Not really, if the underlying implementation is synchronous. The best you could do would be to defer execution to the next tick as a microtask, using promises, requestAnimationFrame, timeout, etc. E.g.
const resolvedPromise = Promise.resolve()
const setAsync = (k: string, v: string) => resolvedPromise.then(() => storage.set(k, v))
setAsync('foo', 'bar')
This would defer to the next tick, running before any timeouts, but it would still block. Async in this way is only useful if your underlying implementation eventually uses threads and doesn't block the main thread. Otherwise, you're just blocking later instead of now.

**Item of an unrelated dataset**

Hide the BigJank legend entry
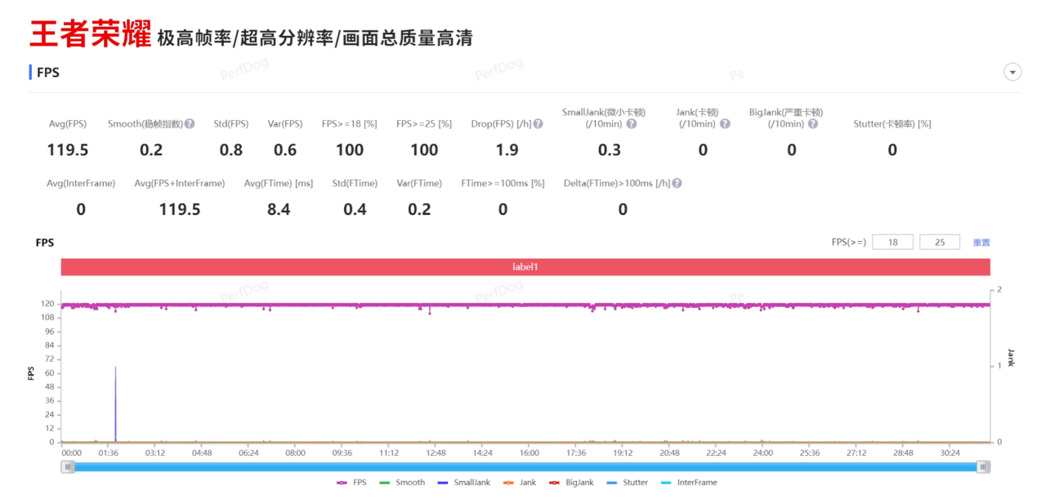This screenshot has width=1037, height=504. point(574,483)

I was wondering if it would be possible to delegate saving to MMKV to Worklet, so it doesn't block the main thread? I was trying to implement that but I'm facing issues with executing mmkv instance methods within the worklet. And I'm actually worried that the reason is that I don't really understand the concept of worklets properly 😅
This shouldn't be implemented on worklets, because data sharing with other thread is a big overhead
that makes sense, thanks for explanation @XantreGodlike!
Is this feature planned for in the future?
Is this feature planned for in the future?
Thank you very much, we are looking forward to it!
While mmkv is super fast, and that's awesome 😎 it still blocks the main JS thread and for situations where you have to get a bunch of keys in a loop of some kind, that can add up. It would be great if mmkv could provide a threaded async version where
jsCallInvoker
Do you think that would be possible?